_WORK INSTRUCTION_
In the records that follow, find the line containing "Instruction: Collapse the" and the line containing "You are a GUI", then transcribe both and every line between them exactly, omitting pictures.
········
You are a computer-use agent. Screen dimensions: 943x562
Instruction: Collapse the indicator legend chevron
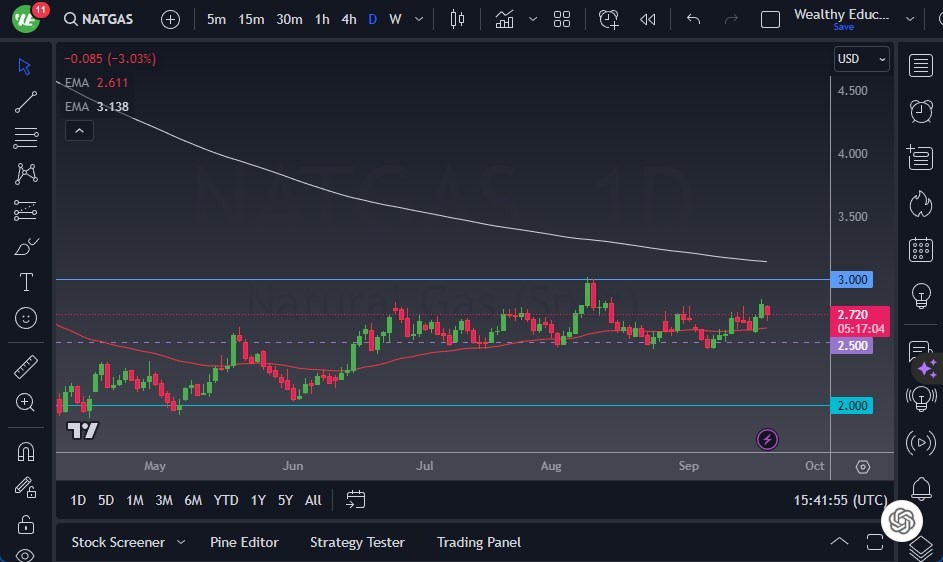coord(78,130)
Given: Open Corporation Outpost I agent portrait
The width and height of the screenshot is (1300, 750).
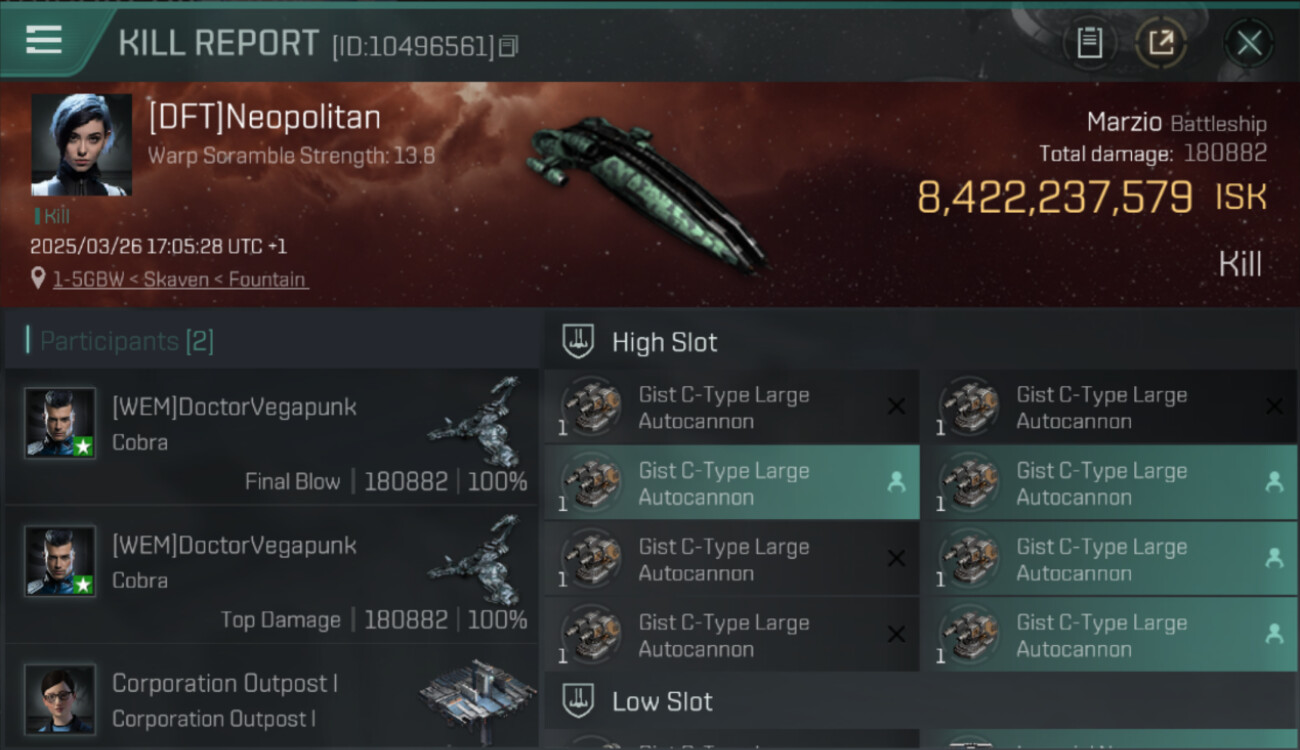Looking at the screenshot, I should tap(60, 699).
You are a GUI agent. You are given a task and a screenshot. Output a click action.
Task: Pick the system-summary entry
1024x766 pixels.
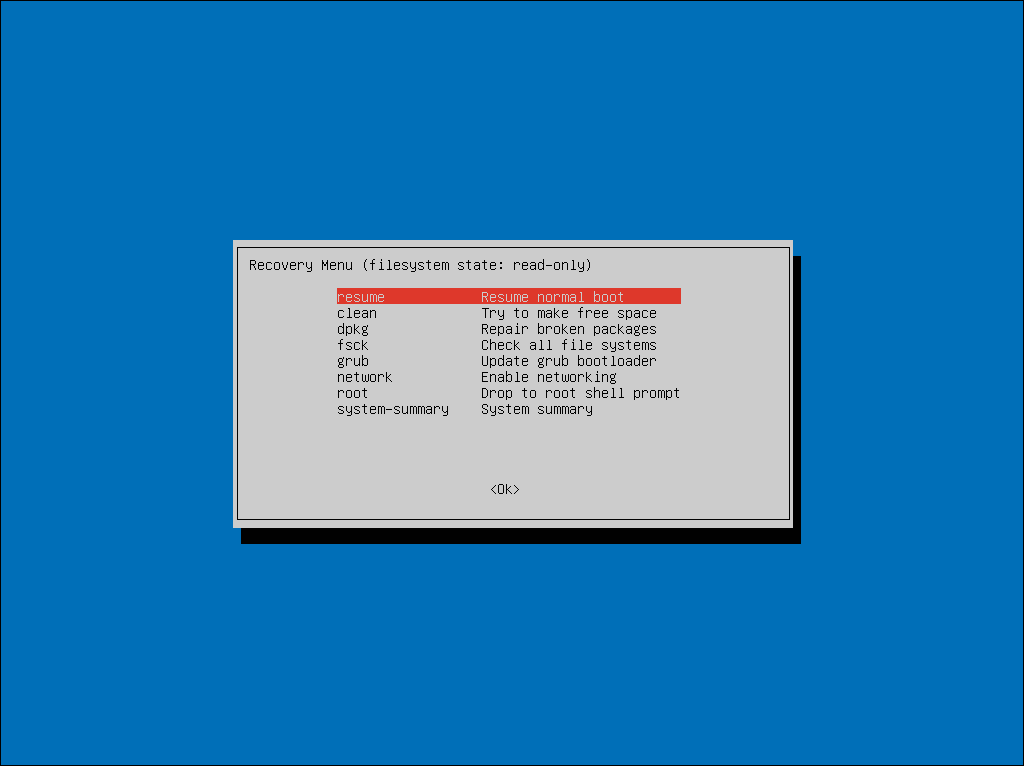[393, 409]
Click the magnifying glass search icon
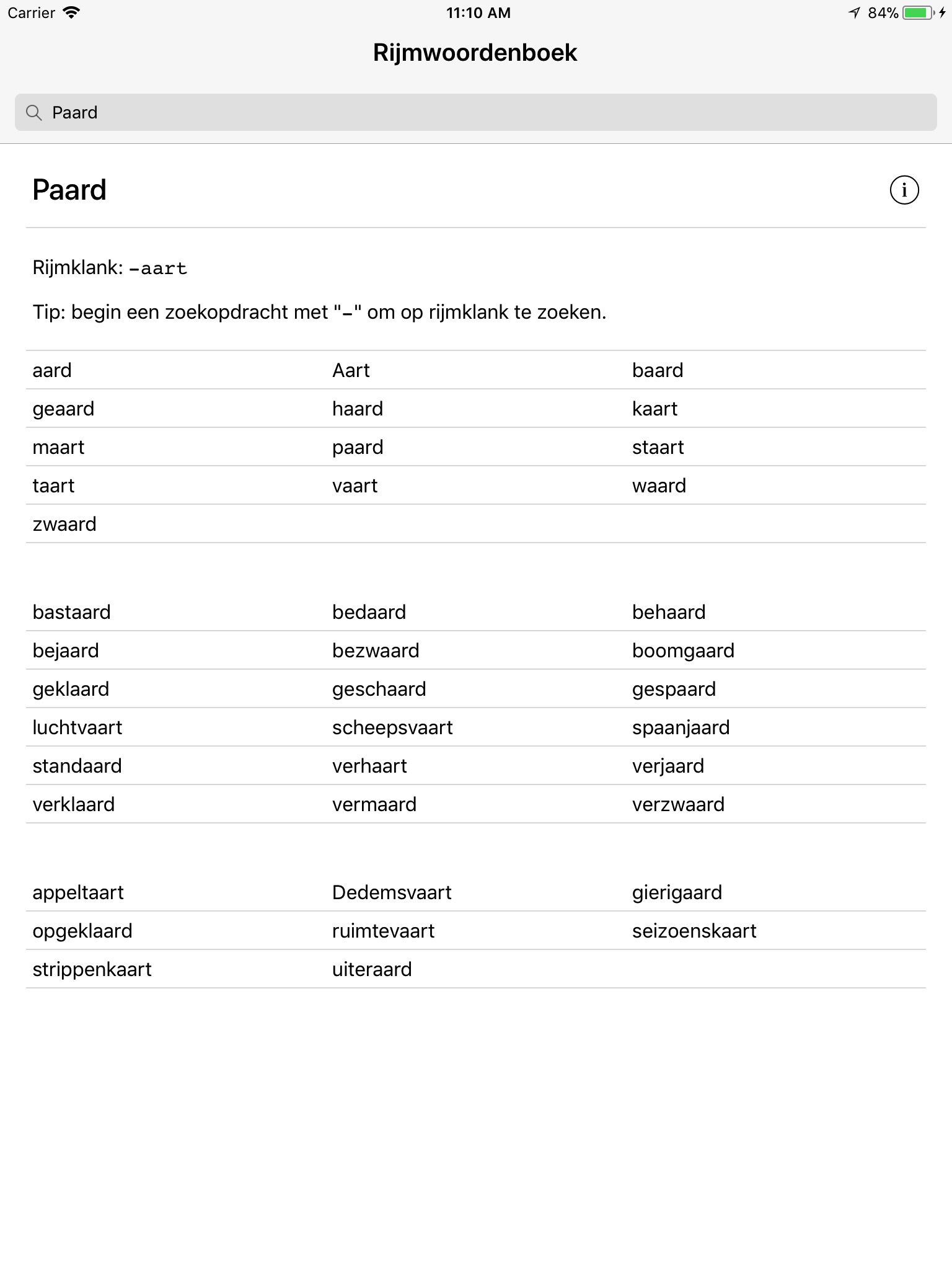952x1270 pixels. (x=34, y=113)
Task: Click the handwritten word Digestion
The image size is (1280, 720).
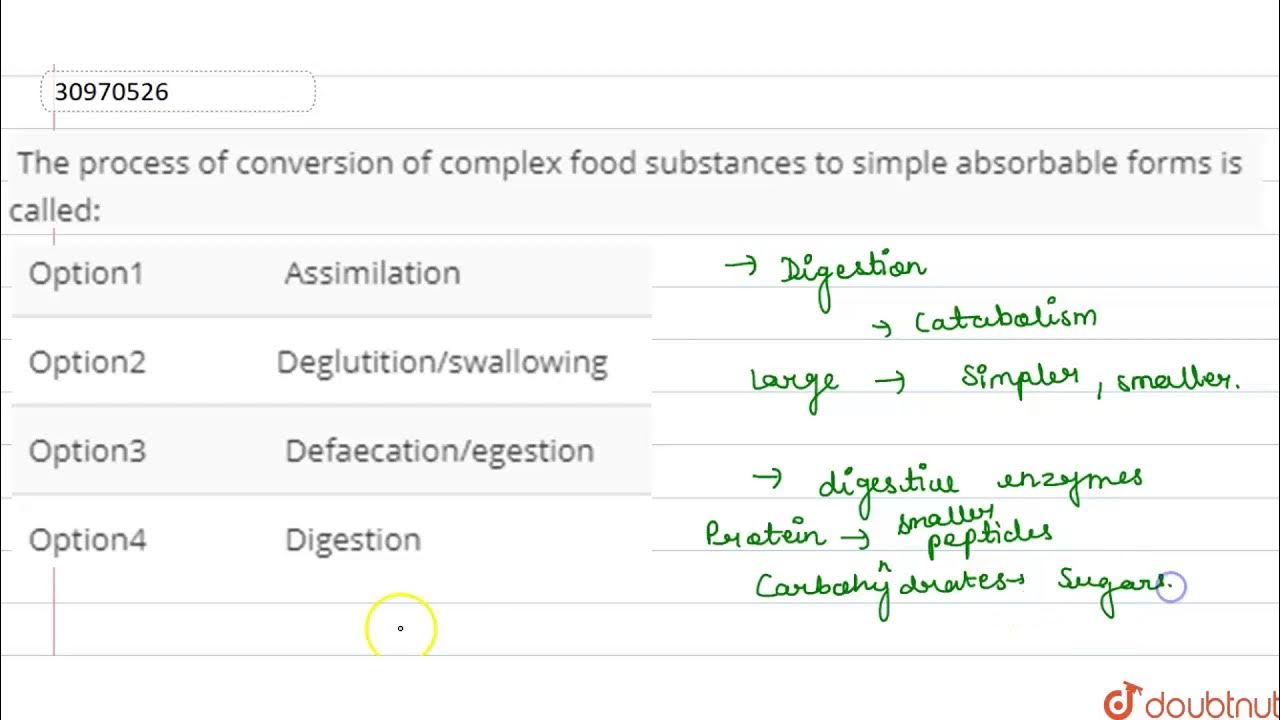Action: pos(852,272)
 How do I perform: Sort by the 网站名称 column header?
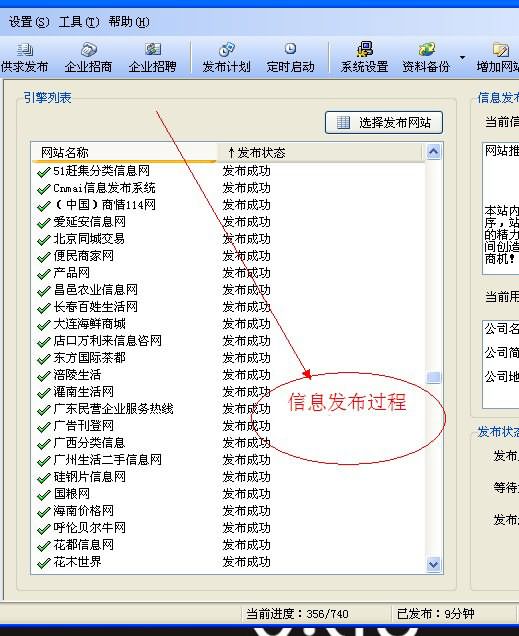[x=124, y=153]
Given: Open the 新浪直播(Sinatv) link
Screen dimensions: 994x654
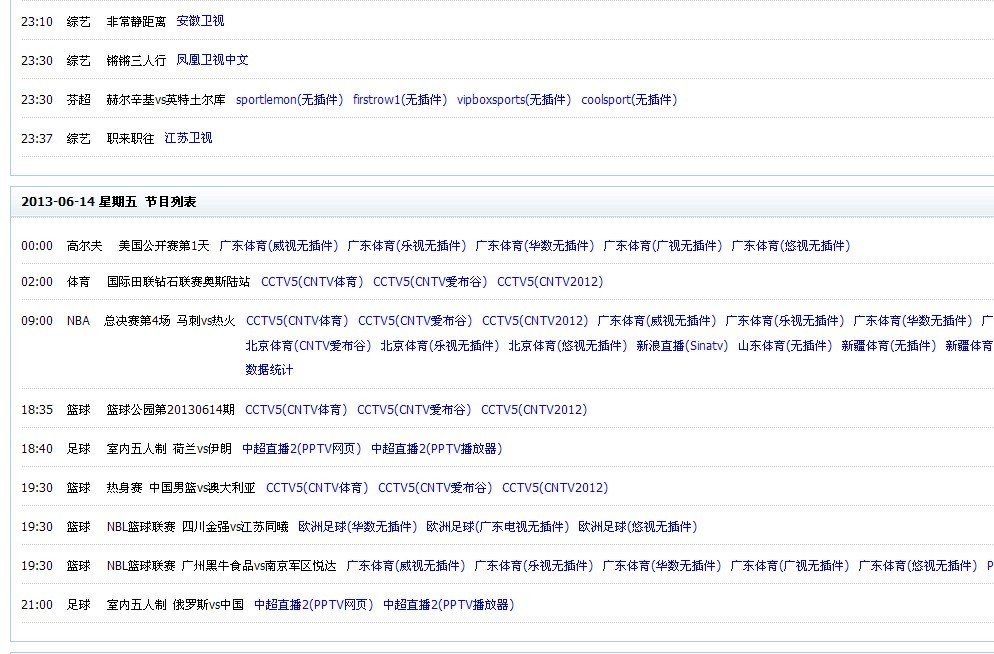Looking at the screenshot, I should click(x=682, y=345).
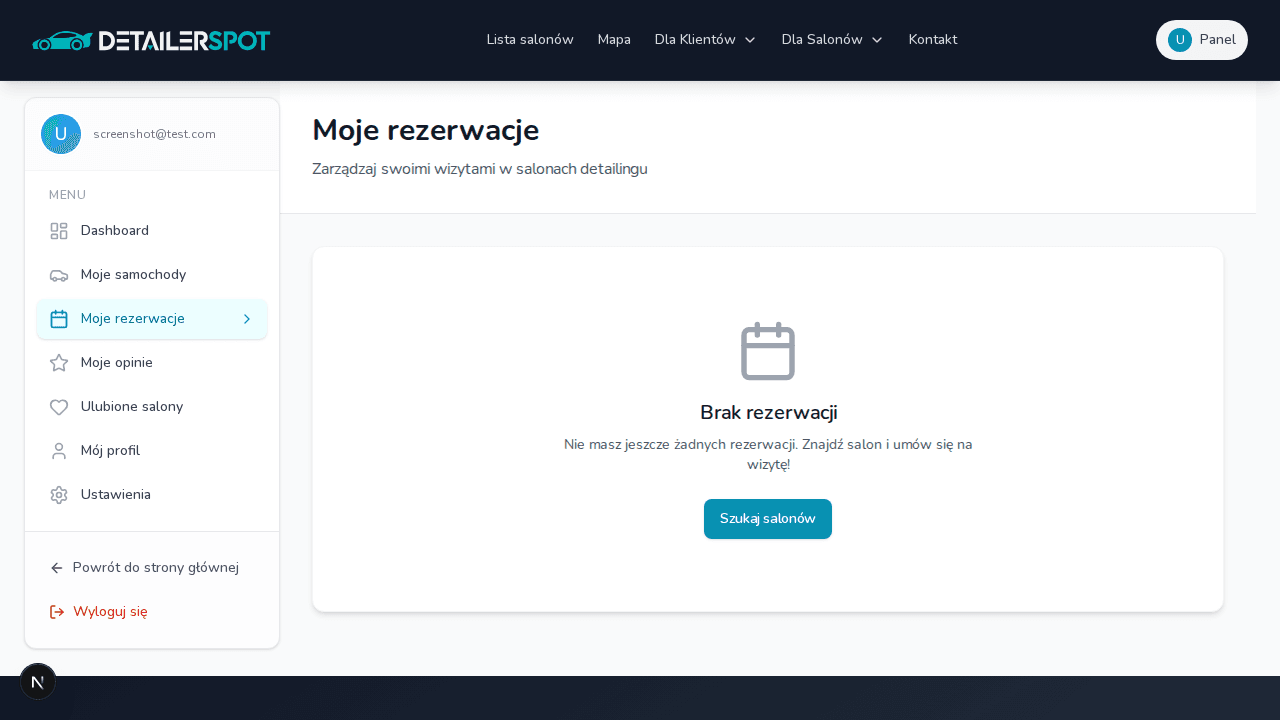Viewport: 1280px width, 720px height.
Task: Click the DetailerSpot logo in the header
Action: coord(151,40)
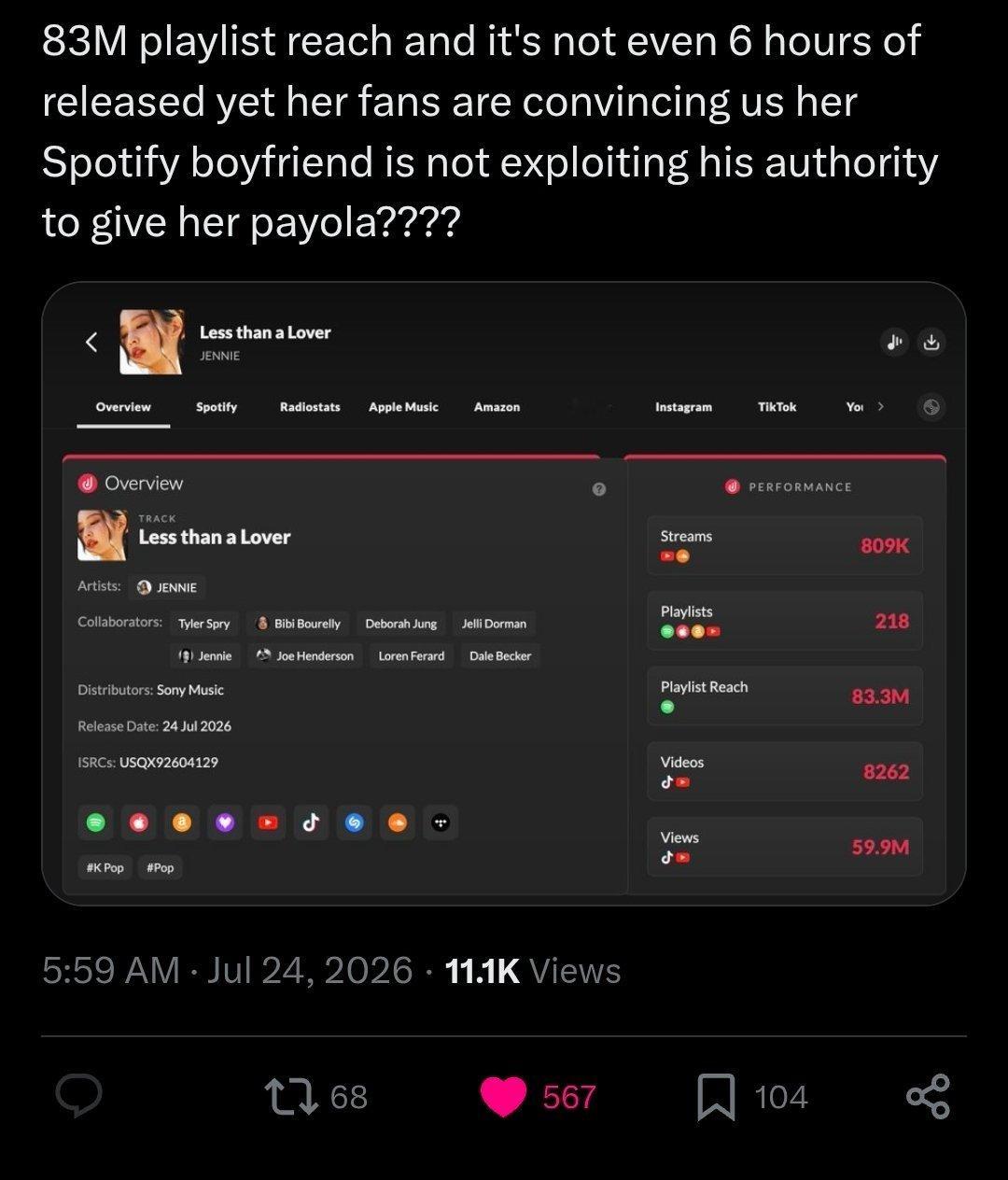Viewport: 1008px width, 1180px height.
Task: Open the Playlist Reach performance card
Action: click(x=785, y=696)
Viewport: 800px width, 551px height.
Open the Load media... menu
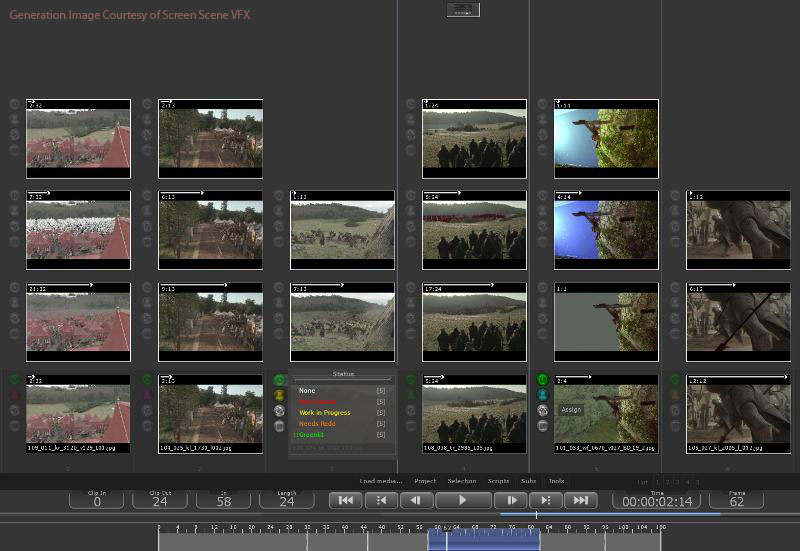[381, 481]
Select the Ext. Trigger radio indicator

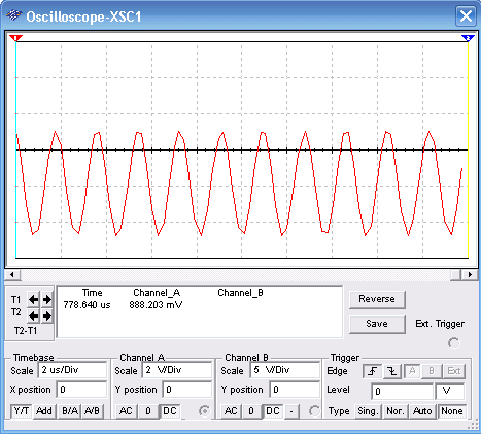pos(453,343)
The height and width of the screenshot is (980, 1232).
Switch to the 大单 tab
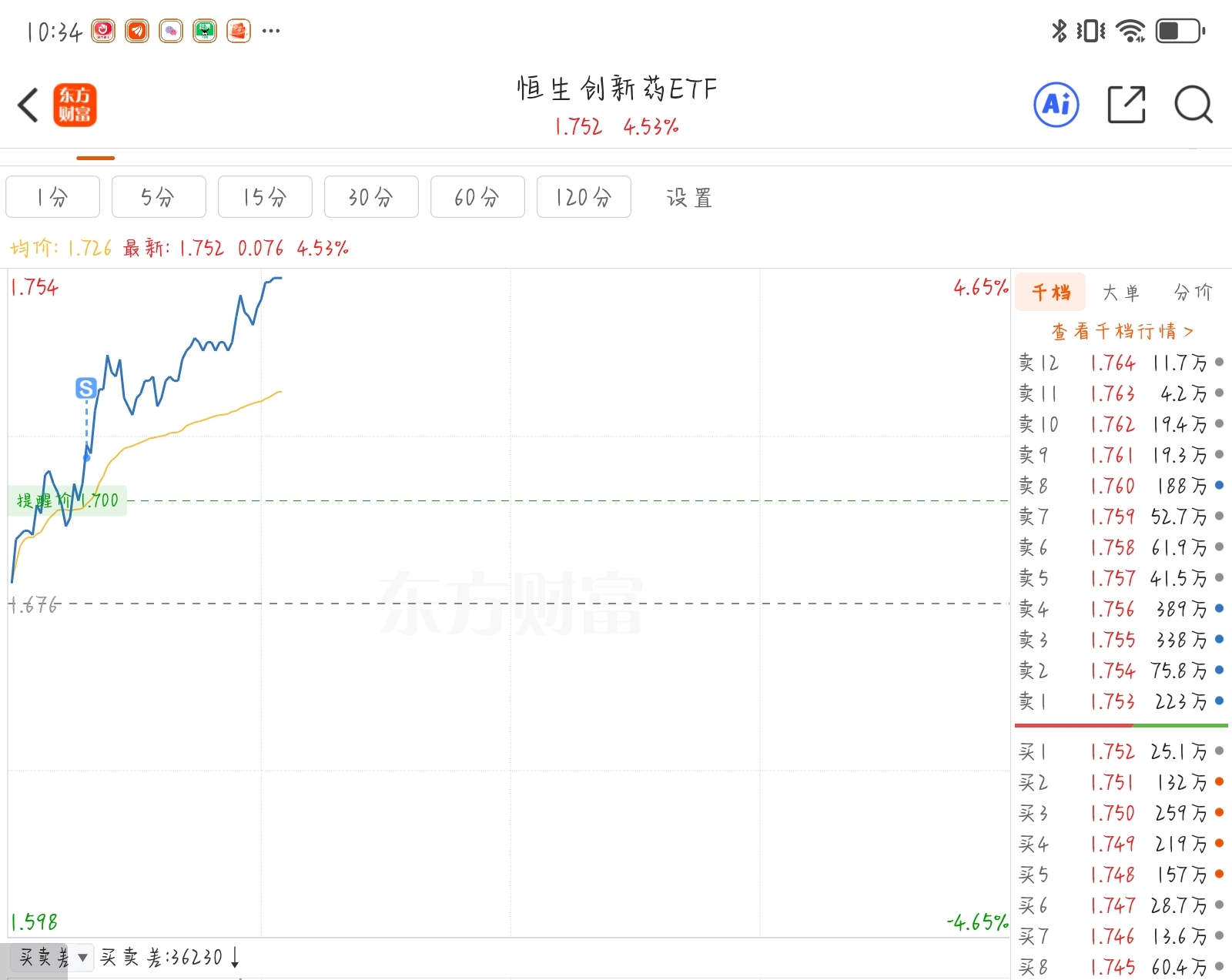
········
_ANSWER SPACE_
Instruction: Collapse the indicator legend chevron
coord(78,130)
Given: Open Corporation Outpost I agent portrait
The width and height of the screenshot is (1300, 750).
Looking at the screenshot, I should tap(60, 699).
You are a GUI agent. You are given a task and a screenshot. Output a click action.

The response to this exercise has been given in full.